During a median follow-up of 9.1 years (946,650 person-years, 972 incident T2D), compared with nonconsumers, higher consumers of artificial sweeteners (i.e., above the sex-specific medians of 16.4 mg/day in men and 18.5 mg/day in women) had higher risks of developing T2D (hazard ratio [HR] 1.69; 95% CI 1.45-1.97; P-trend <0.001). Positive associations were also observed for individual artificial sweeteners: aspartame (HR 1.63 [95% CI 1.38-1.93], P-trend <0.001), acesulfame-K (HR 1.70 [1.42-2.04], P-trend <0.001), and sucralose (HR 1.34 [1.07-1.69], P-trend = 0.013).

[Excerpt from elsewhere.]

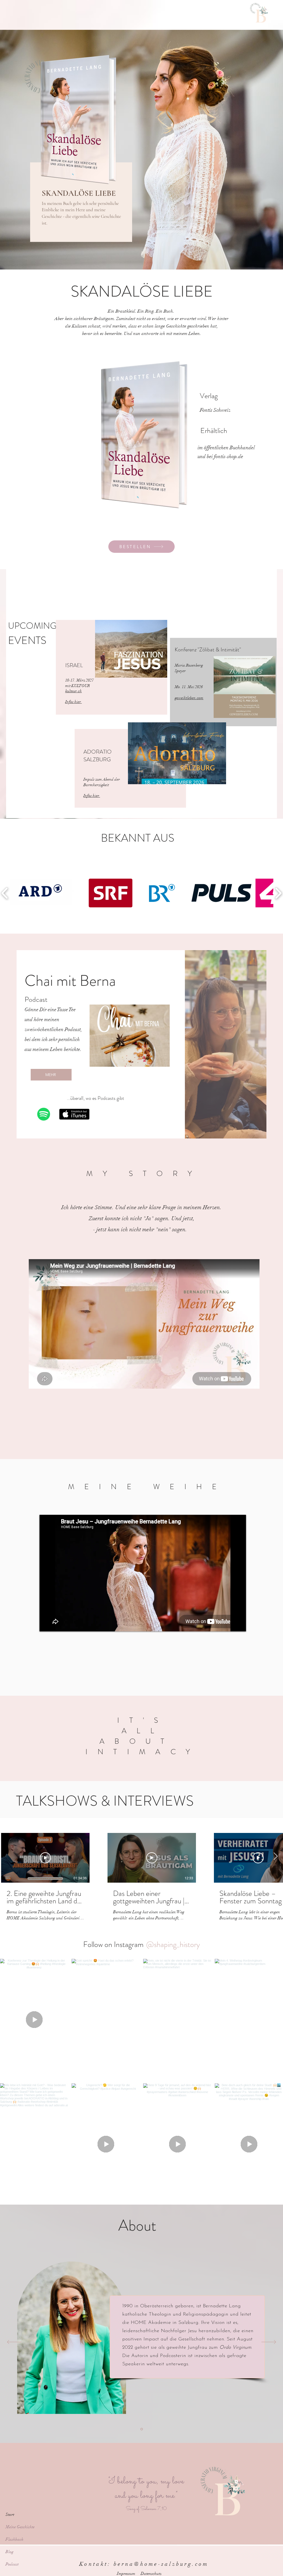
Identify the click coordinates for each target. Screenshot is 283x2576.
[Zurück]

Potential for reverse causality cannot be eliminated; however, many sensitivity analyses were computed to limit this and other potential biases. These findings of positive associations between artificial sweetener intakes and increased T2D risk strengthen the evidence that these additives may not be safe sugar alternatives. This study provides important insights in the context of on-going reevaluation of artificial sweeteners by health authorities worldwide.